It is widely known among advisors that women make up a large segment of their current and future retired clients. A lot of that has to do with women’s greater overall longevity. This longevity causes many wives to outlive their husbands, leaving widows to manage the couple’s remaining assets.
What may be less widely known is that women who are retired are often pretty generous, even more so than retired men. This is according to a Merrill Lynch study conducted in partnership with aging researchers at AgeWave.
This generosity may have impact for insurance and financial advisors, for instance by influencing planning and product decisions made by retired female clients. This in turn would drive the guidance and recommendations that advisors provide.
Retirees are generous overall
Both genders do tend to be generous with their assets and volunteer time. In fact, retirees lead the nation in giving, the researchers said. They noted that retirees in general have more free time and savings than younger adults. This point comes up repeatedly throughout the survey report, which provides an extensive look at giving trends during the retirement years.
However, retired women are the ones to watch. They are more likely to donate to, and volunteer with, charitable causes than are men, the study found.

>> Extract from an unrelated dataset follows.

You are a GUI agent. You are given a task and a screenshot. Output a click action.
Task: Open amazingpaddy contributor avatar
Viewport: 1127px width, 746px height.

For instance, 81 percent of retired women say they donate to charity. This compares with 71 percent of retired men who say they make charitable donations. Where volunteering is concerned, the percentages are closer—29 percent of the women versus 22 percent of the men report that they volunteer—but retired women are still in the lead.
Some of the data suggests that retired women may have a greater predisposition towards giving than retired men.
For instance, 83 percent of the women said “helping people in need” brings greater happiness at this time in life than “spending money on myself” (17 percent). By comparison, among retired men, a more modest 68 percent claimed greater happiness from helping the needy while 32 percent found more happiness when spending money on themselves.
Even motivations for giving differ noticeably. Both genders said they believe their giving is motivated by gratitude, faith and passion. However, 58 percent of the women named gratitude as their top motivator compared to 49 percent of the men. Concerning faith, 51 percent of the women named this as a motivator compared to 44 percent of the men.
The inheritance divide
Another gender divide occurs around the issue of leaving an inheritance at life’s end. This is a topic of strong interest to advisors in the retirement market.
While a financial inheritance can be an important part of one’s legacy, the researchers said, “today’s retirees are two times more likely to say it is very important to them to pass on ‘values and life lessons’ versus ‘financial assets or real estate.’”
Perhaps even more surprisingly, they said, younger generations are two and one-half times more likely to say that receiving values and life lessons is more important than receiving financial assets.
Another surprise is that giving while still living has many proponents among all retired people. In fact, 77 percent of retirees “now prefer to give money to family throughout their retirement years.”
That trend is especially prevalent among retired women. Specifically, “retired women are even more likely than retired men to say they prefer to give money to family members while still alive, rather than passing it on as an inheritance (81 percent versus 73 percent),” according to the report.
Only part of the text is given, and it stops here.